- _Your objective_:
Filtering the records below, copy only those lines that include the word "coordinates".
- - -
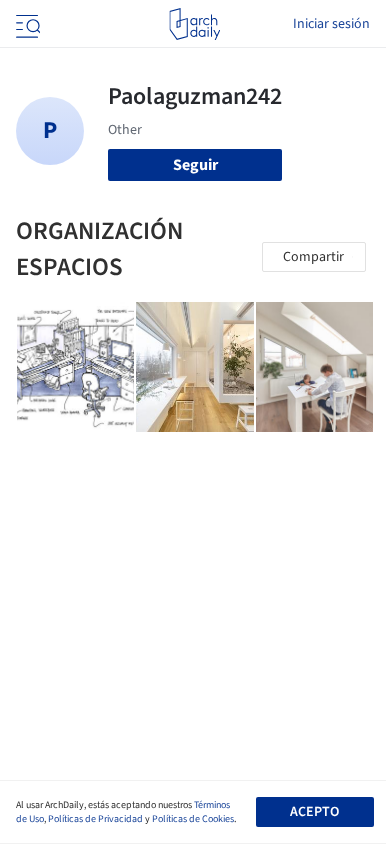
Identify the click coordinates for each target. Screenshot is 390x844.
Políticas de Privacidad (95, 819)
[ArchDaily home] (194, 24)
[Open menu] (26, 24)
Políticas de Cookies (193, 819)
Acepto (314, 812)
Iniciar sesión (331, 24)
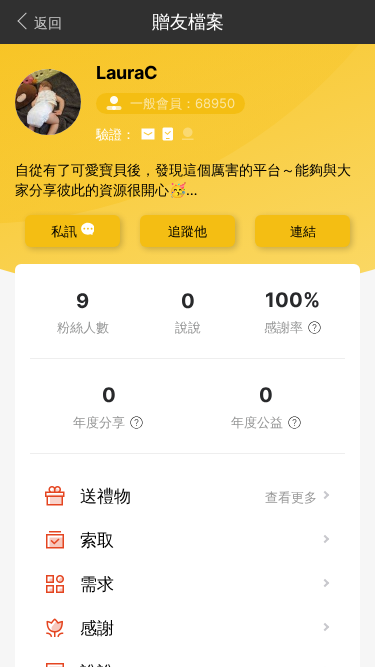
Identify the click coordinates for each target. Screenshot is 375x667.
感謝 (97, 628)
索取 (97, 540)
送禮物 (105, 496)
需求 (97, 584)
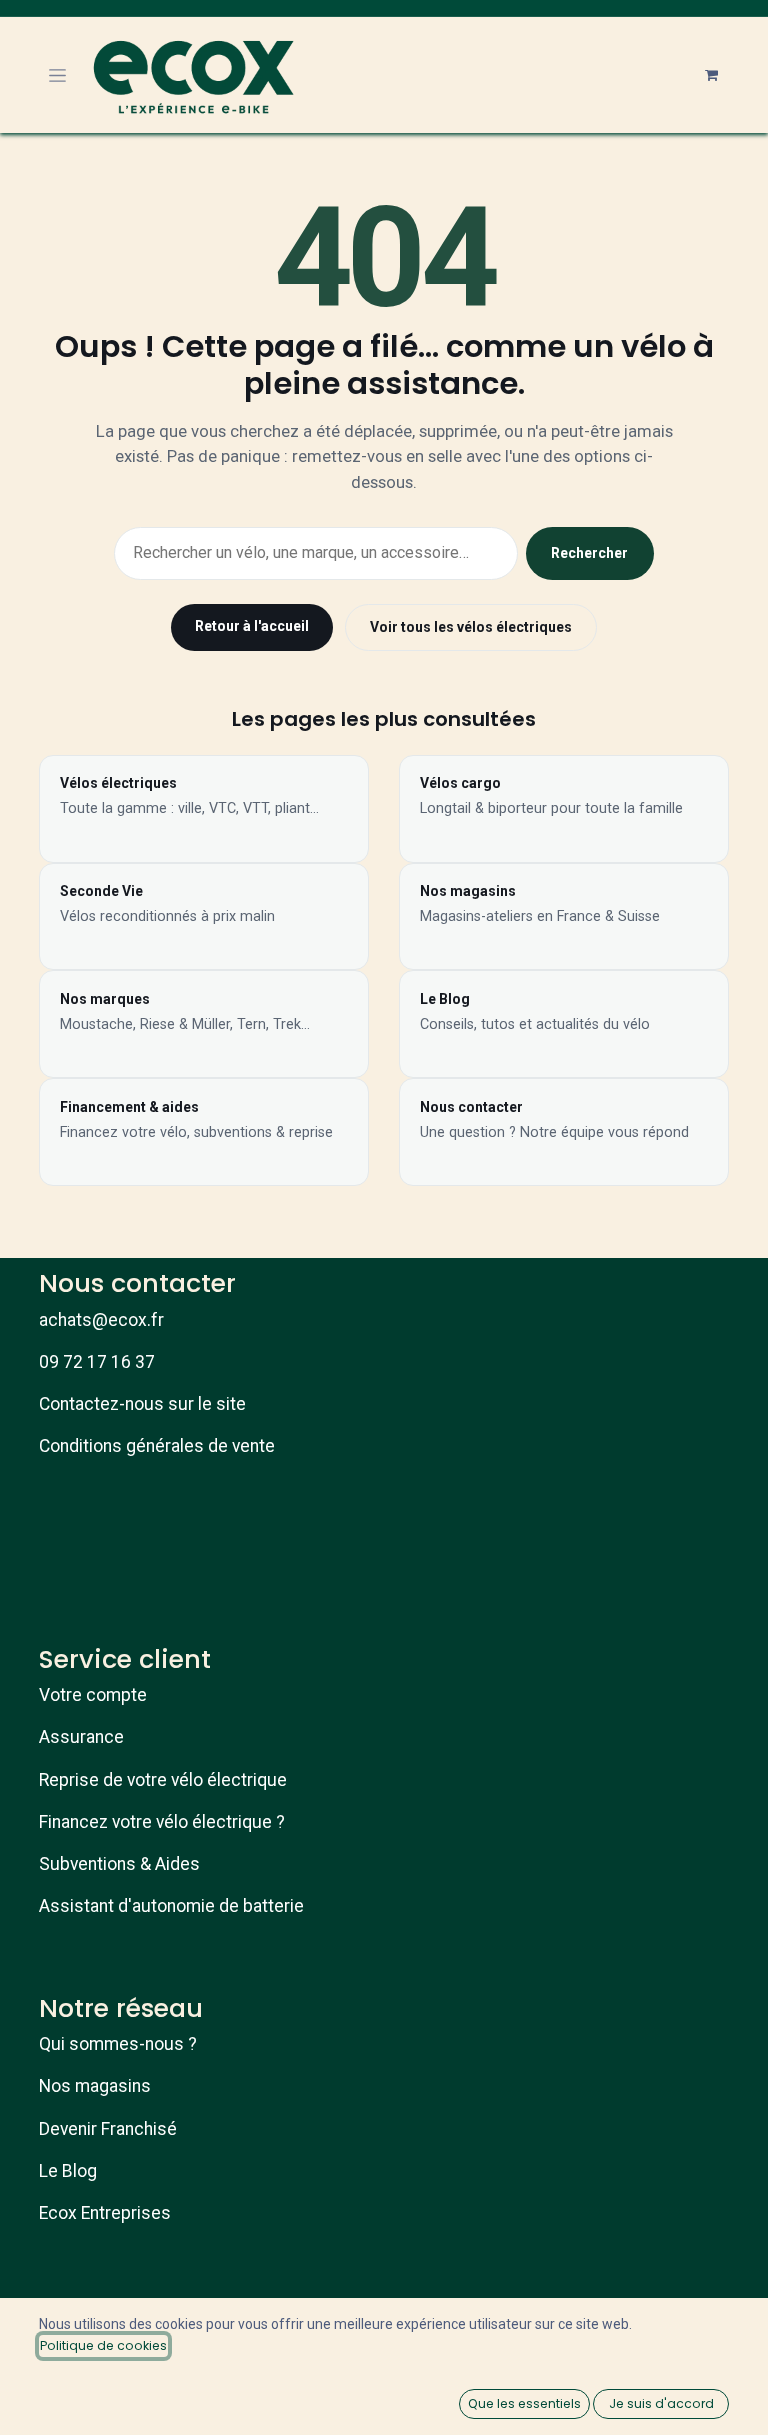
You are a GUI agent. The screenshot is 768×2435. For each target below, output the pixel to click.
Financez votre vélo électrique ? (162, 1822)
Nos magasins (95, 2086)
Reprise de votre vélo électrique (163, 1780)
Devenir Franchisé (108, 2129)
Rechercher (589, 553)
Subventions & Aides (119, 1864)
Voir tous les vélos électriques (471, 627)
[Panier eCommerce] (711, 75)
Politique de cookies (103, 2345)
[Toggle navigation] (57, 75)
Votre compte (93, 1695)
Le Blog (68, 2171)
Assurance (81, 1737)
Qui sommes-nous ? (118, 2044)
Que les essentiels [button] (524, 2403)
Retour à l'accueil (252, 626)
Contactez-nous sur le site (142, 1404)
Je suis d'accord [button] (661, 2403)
- - -
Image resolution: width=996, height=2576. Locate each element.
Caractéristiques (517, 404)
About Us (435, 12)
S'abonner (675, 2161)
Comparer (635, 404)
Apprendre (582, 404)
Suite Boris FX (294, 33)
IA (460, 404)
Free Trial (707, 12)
- - -
- _Response for this exercise_:
Identify the click coordinates for each target. Screenshot is 390x844.
Identify the click coordinates for each target. Screenshot is 375x667.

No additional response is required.